Я уже говорил вам, что вместе с нами Сакетти всеми силами поддерживала французская партия. Разница была в том, что она действовала вслепую, полагая, что добьется успеха, в то время как мы действовали с открытыми глазами, понимая, что почти наверное победы нам не увидеть, и потому кардинал д'Эсте и его сторонники не приняли мер, так сказать, предположительных, то есть не подумали о том, как они поведут себя в случае неудачи с Сакетти. Зато мы, следуя плану, который мы ни на мгновение не упускали из виду, заранее старались ослабить позиции Франции, чтобы быть наготове к тому времени, когда мы окажемся в противных лагерях. Случай помог мне надоумить кардинала Джанкарло, [608] чтобы тот подкупил кардинала Орсини, с которым он легко сторговался, так что, пока испанская партия помышляла лишь о том, как защититься от Сакетти, а французская лишь о том, как его утвердить, мы добивались цели, о какой ни одна из них не задумывалась: разрознить первую и ослабить вторую. Иметь такого рода возможность — большое преимущество, но оно редко выпадает на долю какой-либо партии. Для этого должно было случиться обстоятельствам, подобным тем, в каких оказались мы, а они случаются, быть может, раз в десять тысяч лет.
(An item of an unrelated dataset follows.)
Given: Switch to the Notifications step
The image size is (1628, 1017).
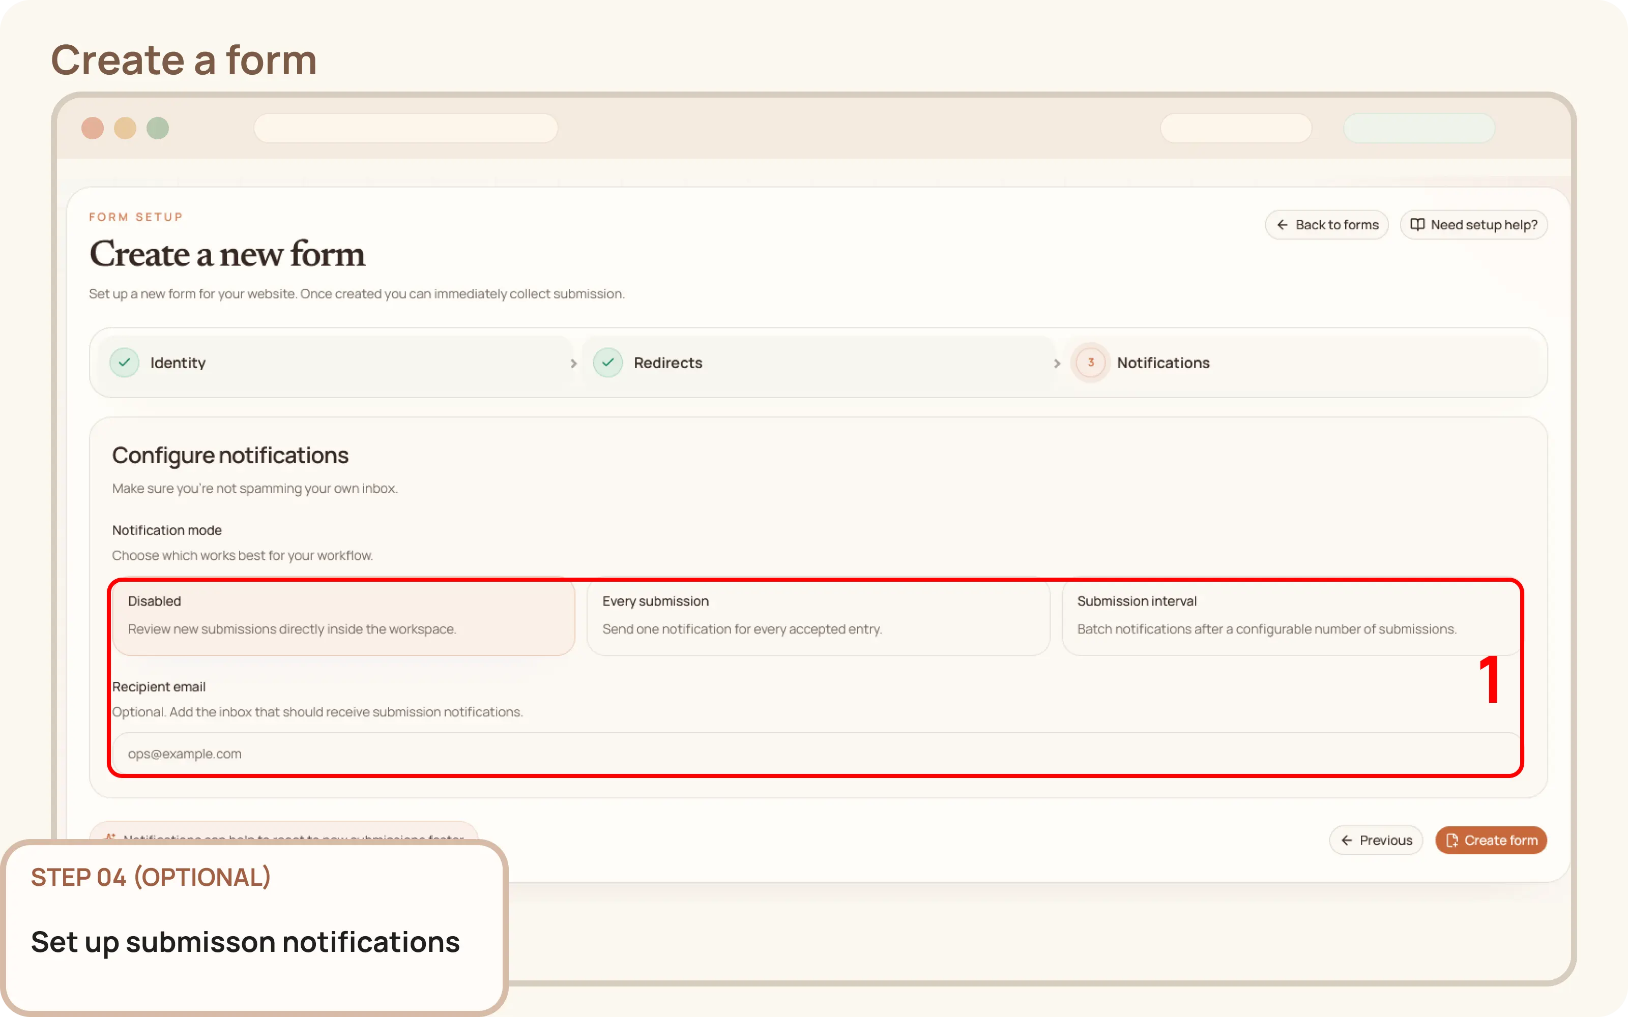Looking at the screenshot, I should pos(1162,363).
Мы хотели избрания Киджи, но ради этого должны были приложить все усилия для избрания Сакетти, уверенные в душе, что усилия наши тщетны, — таким образом политическая выгода понуждала нас делать то, к чему обязывала порядочность. Это удобство было не единственным: наши маневры прикрывали истинное движение нашего «Эскадрона», и противник бил мимо цели, ибо метил все время туда, где нас не было. Я расскажу вам о том, каким успехом увенчалась наша дипломатия, но сперва расскажу вам о дипломатии Киджи и о том, почему наш выбор пал на него.

Он был ставленником папы Иннокентия и при назначении кардиналов шел третьим в списке, в котором первым значился я. Он был инквизитором на Мальте и нунцием в Мюнстере 15 и всюду снискал себе репутацию человека непогрешимой честности. С детских лет он отличался нравственностью безупречной. В истории и философии был начитан довольно, чтобы обнаруживать хотя бы поверхностное знакомство с другими науками. Строгость его казалась добродушной, правила — благородными. Из того, что он таил в душе, он позволял увидеть немногое, но это немногое свидетельствовало о сдержанности и мудрости; он умел выходить из положения col silenzio (с помощью молчания (ит.).) лучше, чем кто-либо из людей мне известных, а все внешние знаки истинного и глубокого благочестия еще усиливали впечатление, производимое его достоинствами или, лучше сказать, их личиною. Но блеск уже совершенно невиданный придало им то, что произошло в Мюнстере между ним и Сервьеном. Последний, слывший и бывший демоном-губителем мира, жестоко поссорился с венецианским послом Контарини, человеком умным и достойным. Киджи поддержал Контарини, понимая, что тем угодит Иннокентию. Вражда Сервьена, пользовавшегося общей ненавистью, заслужила Киджи общую любовь и окружила его славой. Презрение, с каким он обошелся с Мазарини, оказавшись по возвращении из Мюнстера то ли в Ахене, то ли в Брюле, понравилось Его Святейшеству. Папа призвал Киджи в Рим и сделал его государственным секретарем и кардиналом 16. Знали его только с той стороны, о какой я вам рассказал. Сам обладая умом сильным и проницательным, Иннокентий понял скоро, что ум Киджи далеко не столь основателен и глубок, как папе вначале казалось; но прозорливость папы не повредила карьере Киджи — напротив, она ей содействовала, ибо папа, понимая, что умирает, не хотел опорочить того, кого сам отличил, а Киджи по этой причине не [609] слишком боялся папы и старался прослыть в общем мнении человеком несокрушимой добродетели и непреклонной строгости. Он не стремился попасть в круг придворных льстецов синьоры Олимпии, которую ненавидели в Риме; он почти открыто хулил нравы этого круга, осуждаемые публикой, и люди, которых всегда легко обмануть, поддакивая их негодованию, восхищались стойкостью Киджи и его добродетелью, тогда как в лучшем случае следовало похвалить здравый смысл, подсказавший ему, что он бросает семена славы и своего будущего избрания папой в борозду, с которой пока ещё не может собрать урожай.